• [TASK STATEMENT] Give back the records below verbatim, please, but without a single image.

[Collected data]
Start of Block

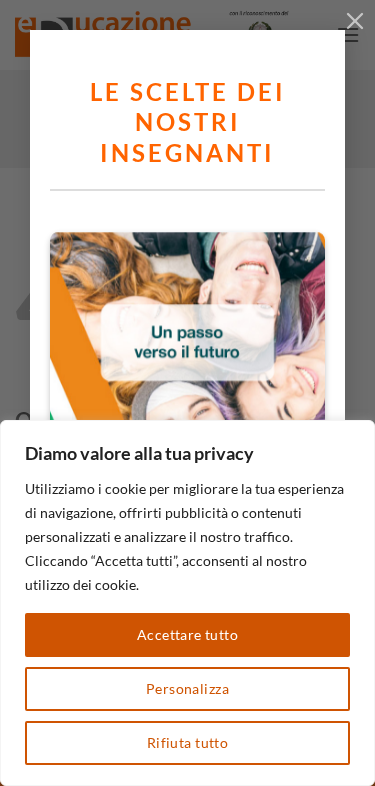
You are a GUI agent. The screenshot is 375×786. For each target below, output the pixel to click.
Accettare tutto (187, 634)
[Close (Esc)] (355, 20)
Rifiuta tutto (187, 742)
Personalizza (187, 688)
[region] (187, 603)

End of Block

• [YOUR SOLUTION]
You are a GUI agent. The screenshot is 375×786. For each target below, output the pixel to click.
Accettare tutto (187, 634)
[Close (Esc)] (355, 20)
Rifiuta tutto (187, 742)
Personalizza (187, 688)
[region] (187, 603)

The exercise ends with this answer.